ASSIGNMENT = The exercise calls for a faithful copy of all the data.

Stored data entries:
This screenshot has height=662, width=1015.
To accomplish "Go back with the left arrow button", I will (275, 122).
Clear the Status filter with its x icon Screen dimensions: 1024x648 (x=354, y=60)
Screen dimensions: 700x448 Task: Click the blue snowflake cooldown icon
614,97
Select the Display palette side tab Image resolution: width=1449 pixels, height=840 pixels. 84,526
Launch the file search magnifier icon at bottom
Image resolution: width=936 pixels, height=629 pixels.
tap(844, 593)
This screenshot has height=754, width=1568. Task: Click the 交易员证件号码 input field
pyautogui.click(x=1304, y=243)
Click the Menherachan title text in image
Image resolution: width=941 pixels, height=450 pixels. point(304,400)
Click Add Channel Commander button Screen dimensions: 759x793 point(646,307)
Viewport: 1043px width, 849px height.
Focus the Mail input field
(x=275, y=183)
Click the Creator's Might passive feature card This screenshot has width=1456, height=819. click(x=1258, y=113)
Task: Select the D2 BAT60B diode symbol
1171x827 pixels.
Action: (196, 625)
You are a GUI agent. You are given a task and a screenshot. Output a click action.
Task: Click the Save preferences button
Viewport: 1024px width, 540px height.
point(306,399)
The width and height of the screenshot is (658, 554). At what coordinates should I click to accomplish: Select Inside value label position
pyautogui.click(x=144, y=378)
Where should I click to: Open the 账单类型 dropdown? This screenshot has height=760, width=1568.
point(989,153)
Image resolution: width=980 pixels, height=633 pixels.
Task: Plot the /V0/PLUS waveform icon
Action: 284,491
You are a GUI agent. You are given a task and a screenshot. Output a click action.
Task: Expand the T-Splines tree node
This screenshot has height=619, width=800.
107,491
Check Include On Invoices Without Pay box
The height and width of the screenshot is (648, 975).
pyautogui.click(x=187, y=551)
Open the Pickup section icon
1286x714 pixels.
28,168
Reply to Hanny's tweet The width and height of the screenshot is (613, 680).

EXERCISE OUTPUT =
This screenshot has height=662, width=1015.
To accomplish "Go back with the left arrow button", I will (275, 122).
Clear the Status filter with its x icon Screen dimensions: 1024x648 (x=354, y=60)
Screen dimensions: 700x448 Task: Click the blue snowflake cooldown icon
614,97
Select the Display palette side tab Image resolution: width=1449 pixels, height=840 pixels. 84,526
Launch the file search magnifier icon at bottom
Image resolution: width=936 pixels, height=629 pixels.
tap(844, 593)
This screenshot has height=754, width=1568. Task: Click the 交易员证件号码 input field
pyautogui.click(x=1304, y=243)
Click the Menherachan title text in image
Image resolution: width=941 pixels, height=450 pixels. point(304,400)
Click Add Channel Commander button Screen dimensions: 759x793 point(646,307)
Viewport: 1043px width, 849px height.
Focus the Mail input field
(x=275, y=183)
Click the Creator's Might passive feature card This screenshot has width=1456, height=819. click(x=1258, y=113)
Task: Select the D2 BAT60B diode symbol
1171x827 pixels.
Action: (196, 625)
You are a GUI agent. You are given a task and a screenshot. Output a click action.
Task: Click the Save preferences button
Viewport: 1024px width, 540px height.
point(306,399)
The width and height of the screenshot is (658, 554). At what coordinates should I click to accomplish: Select Inside value label position
pyautogui.click(x=144, y=378)
Where should I click to: Open the 账单类型 dropdown? This screenshot has height=760, width=1568.
point(989,153)
Image resolution: width=980 pixels, height=633 pixels.
Task: Plot the /V0/PLUS waveform icon
Action: 284,491
You are a GUI agent. You are given a task and a screenshot. Output a click action.
Task: Expand the T-Splines tree node
This screenshot has height=619, width=800.
107,491
Check Include On Invoices Without Pay box
The height and width of the screenshot is (648, 975).
pyautogui.click(x=187, y=551)
Open the Pickup section icon
1286x714 pixels.
28,168
Reply to Hanny's tweet The width and height of the screenshot is (613, 680).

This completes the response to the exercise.